Concetti Chiave
- L'evoluzione della scienza economica ha superato le insufficienze del mercantilismo, cercando soluzioni per eliminare la povertà e generare la "ricchezza delle nazioni".
- La fisiocrazia, proposta da François Quesnay, sostiene che solo l'agricoltura è veramente produttiva e promuove sistemi moderni per favorirne lo sviluppo.
- Il liberismo di Adam Smith enfatizza che il lavoro, svolto da tutte le classi, è la fonte di ricchezza e che l'intervento statale deve essere limitato.
- Smith introduce il concetto di divisione del lavoro, che aumenta la produzione e riduce i costi, beneficiando sia produttori che consumatori.
- Entrambe le scuole di pensiero, fisiocrazia e liberismo, condividono l'idea che l'economia sia regolata da leggi naturali e criticano il mercantilismo.
Qual è l'evoluzione della scienza economica?
Alcuni studiosi incominciarono a elaborare una vera e propria scienza economica che superasse le insufficienze del mercantilismo, con lo scopo di trovare soluzioni più adatte per eliminare la povertà e creare la “ricchezza delle nazioni”.
Si svilupparono due scuole di pensiero:
- Francia: fisiocrazia: François Quesnay
- Inghilterra: liberismo: Adam Smith
Entrambe ritenevano che l’economia fosse soggetta a leggi naturali (come quella del mercato, basata sul meccanismo della domanda e dell’offerta); criticavano la politica mercantilistica; proponevano una nuova politica economica fondata sul laissez faire, laissez passer, che escludeva l’intervento dello Stato in ambito economico.
Principi della fisiocrazia
Fisiocrazia (“dominio della natura”): dottrina secondo cui il mondo economico è regolato da leggi naturali analoghe a quelle della fisica. Secondo François Quesnay, l’agricoltura è l’unica attività veramente produttiva, perché in grado di creare un surplus, un prodotto netto, mentre l’industria e il commercio si limitano a trasformare la materia prima e a distribuire le merci. Siccome l’agricoltura è fonte di ogni ricchezza, Quesnay sostiene sia necessario favorirne lo sviluppo introducendo sistemi di gestione moderni (ad es. lavoro salariato e tecnologia avanzata), abolendo dazi e vincoli feudali, liberalizzando il commercio dei prodotti agricoli (specialmente il grano), sopprimendo i monopoli statali e privati, reinvestendo nello sviluppo delle terre i guadagni realizzati e dando spazio alla libera iniziativa.
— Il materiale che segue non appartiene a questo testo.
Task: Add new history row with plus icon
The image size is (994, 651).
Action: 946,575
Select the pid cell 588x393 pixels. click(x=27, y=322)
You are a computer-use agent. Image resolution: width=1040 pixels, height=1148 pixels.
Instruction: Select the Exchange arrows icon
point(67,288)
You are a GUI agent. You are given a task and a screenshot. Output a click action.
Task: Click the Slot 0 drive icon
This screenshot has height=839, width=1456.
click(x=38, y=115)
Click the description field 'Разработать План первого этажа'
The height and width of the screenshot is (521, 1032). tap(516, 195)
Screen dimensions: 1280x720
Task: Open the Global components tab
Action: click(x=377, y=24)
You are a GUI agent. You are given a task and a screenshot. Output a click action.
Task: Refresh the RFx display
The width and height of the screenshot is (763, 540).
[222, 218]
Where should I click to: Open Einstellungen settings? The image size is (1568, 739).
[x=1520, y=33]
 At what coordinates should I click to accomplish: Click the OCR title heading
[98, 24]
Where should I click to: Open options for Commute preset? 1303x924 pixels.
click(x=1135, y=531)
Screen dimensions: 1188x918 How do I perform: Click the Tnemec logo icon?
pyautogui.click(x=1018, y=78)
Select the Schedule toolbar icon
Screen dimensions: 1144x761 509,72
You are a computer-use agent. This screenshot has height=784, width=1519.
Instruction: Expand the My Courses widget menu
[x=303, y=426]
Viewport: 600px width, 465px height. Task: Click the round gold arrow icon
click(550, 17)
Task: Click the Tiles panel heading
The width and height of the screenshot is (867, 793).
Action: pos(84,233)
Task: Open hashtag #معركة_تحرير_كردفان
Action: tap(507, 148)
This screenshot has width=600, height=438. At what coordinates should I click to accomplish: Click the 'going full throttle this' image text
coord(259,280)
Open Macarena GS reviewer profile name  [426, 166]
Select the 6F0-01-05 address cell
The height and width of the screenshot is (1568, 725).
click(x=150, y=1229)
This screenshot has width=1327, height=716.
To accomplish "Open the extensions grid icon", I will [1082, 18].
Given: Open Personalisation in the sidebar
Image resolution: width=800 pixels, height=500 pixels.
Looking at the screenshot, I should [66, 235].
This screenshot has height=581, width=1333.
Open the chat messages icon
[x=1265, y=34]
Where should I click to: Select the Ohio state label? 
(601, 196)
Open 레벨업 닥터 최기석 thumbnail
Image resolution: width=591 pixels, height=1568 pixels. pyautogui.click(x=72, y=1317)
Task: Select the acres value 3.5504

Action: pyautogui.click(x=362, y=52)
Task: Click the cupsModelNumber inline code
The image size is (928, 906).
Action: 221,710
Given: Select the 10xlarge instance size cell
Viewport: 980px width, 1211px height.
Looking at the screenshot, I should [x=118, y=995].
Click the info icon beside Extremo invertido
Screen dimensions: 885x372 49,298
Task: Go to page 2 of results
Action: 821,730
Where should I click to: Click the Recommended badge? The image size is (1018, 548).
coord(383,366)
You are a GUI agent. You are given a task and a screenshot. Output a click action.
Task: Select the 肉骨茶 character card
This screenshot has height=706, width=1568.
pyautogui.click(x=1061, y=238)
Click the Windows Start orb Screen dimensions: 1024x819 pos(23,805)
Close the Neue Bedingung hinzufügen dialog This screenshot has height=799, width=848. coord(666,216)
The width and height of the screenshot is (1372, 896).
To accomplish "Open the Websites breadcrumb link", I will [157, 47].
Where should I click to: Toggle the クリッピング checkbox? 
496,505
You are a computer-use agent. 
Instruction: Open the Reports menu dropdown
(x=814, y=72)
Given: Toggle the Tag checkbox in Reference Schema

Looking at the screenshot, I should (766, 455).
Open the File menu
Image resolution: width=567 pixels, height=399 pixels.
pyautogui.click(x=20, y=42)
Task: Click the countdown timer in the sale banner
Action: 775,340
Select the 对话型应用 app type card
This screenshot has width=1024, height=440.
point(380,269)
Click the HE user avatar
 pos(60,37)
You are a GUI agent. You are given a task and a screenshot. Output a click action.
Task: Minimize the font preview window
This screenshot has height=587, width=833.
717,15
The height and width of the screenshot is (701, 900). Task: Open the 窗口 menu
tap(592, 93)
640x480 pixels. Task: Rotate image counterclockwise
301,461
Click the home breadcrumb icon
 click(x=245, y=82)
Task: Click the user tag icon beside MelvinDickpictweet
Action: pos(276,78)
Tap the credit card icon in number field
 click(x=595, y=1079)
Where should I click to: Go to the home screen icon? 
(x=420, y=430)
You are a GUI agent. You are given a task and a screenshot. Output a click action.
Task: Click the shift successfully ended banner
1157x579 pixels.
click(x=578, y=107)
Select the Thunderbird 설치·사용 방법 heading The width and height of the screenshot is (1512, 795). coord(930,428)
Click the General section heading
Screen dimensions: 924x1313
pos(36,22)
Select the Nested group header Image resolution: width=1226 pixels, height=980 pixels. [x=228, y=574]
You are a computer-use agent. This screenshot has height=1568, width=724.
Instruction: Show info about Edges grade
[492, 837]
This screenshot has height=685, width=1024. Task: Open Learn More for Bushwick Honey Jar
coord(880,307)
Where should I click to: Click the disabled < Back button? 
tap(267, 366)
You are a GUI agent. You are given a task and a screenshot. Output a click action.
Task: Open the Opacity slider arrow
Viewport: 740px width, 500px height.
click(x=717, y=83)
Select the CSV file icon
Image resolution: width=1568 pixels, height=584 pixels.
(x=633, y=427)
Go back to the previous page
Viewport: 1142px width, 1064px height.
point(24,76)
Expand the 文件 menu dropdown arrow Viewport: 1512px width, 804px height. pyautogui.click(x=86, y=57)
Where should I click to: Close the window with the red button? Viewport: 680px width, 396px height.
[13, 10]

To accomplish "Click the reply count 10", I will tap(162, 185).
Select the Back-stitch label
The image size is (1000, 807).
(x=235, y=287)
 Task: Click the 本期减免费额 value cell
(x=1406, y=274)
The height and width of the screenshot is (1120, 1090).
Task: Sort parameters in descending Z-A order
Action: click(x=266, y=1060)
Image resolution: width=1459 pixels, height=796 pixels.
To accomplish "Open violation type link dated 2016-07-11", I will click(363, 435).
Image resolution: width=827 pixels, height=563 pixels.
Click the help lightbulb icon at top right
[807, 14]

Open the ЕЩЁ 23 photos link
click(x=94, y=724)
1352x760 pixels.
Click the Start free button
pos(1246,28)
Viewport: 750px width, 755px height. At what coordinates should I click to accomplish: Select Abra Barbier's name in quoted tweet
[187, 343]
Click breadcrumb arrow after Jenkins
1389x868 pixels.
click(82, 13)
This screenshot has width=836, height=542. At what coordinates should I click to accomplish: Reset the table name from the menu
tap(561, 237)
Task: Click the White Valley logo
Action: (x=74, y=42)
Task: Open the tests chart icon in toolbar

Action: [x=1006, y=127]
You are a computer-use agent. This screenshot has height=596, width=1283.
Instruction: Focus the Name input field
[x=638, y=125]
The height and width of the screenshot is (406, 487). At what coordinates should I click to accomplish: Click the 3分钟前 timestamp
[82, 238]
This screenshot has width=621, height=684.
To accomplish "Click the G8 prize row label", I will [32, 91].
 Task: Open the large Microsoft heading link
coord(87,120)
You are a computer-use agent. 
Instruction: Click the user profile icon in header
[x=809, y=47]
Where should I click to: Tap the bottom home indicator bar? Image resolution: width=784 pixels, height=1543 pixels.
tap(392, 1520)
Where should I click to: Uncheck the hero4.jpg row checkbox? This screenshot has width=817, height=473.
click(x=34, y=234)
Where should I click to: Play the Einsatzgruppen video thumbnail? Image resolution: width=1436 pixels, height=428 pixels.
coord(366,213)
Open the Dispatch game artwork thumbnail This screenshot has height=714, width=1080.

Fondamenti del liberismo di Smith
Liberismo: secondo Adam Smith, teorico del liberismo, solo il lavoro produce ricchezza, lavoro realizzato da tutte le classi e non solo dagli agricoltori. La prosperità di una nazione dipende dalla ricchezza dei singoli, che devono essere messi nella condizione di compiere le scelte che ritengono più adeguate in ambito economico senza l’intervento dello Stato: è l’interesse privato che spinge gli uomini alla ricerca del guadagno e al miglioramento delle proprie condizioni di vita. Un altro aspetto innovativo del pensiero economico di Smith fu il concetto di divisione del lavoro: la distinzione delle varie fasi produttive in operazioni semplici e ripetitive da assegnare a uno o più addetti: insieme all’utilizzo delle macchine, la divisione del lavoro avrebbe dovuto aumentare la produzione, diminuire i costi e abbassare i prezzi del mercato, a vantaggio dei produttori e dei consumatori.
Domande da interrogazione
- Quali sono le principali scuole di pensiero che hanno segnato l'evoluzione della scienza economica?
- Qual è il principio fondamentale della fisiocrazia secondo François Quesnay?
- Qual è il concetto innovativo introdotto da Adam Smith nel liberismo?
L'evoluzione della scienza economica ha visto lo sviluppo di due scuole principali: la fisiocrazia in Francia, rappresentata da François Quesnay, e il liberismo in Inghilterra, con Adam Smith. Entrambe criticavano il mercantilismo e proponevano una politica economica basata sul laissez faire, laissez passer.
La fisiocrazia sostiene che l'agricoltura è l'unica attività realmente produttiva, capace di generare un surplus. Quesnay propone di favorire lo sviluppo agricolo attraverso la liberalizzazione del commercio e l'abolizione di vincoli feudali, per massimizzare la ricchezza.
Adam Smith introduce il concetto di divisione del lavoro, che consiste nella suddivisione delle fasi produttive in operazioni semplici e ripetitive. Questo approccio, insieme all'uso di macchine, mira ad aumentare la produzione, ridurre i costi e abbassare i prezzi, beneficiando sia produttori che consumatori.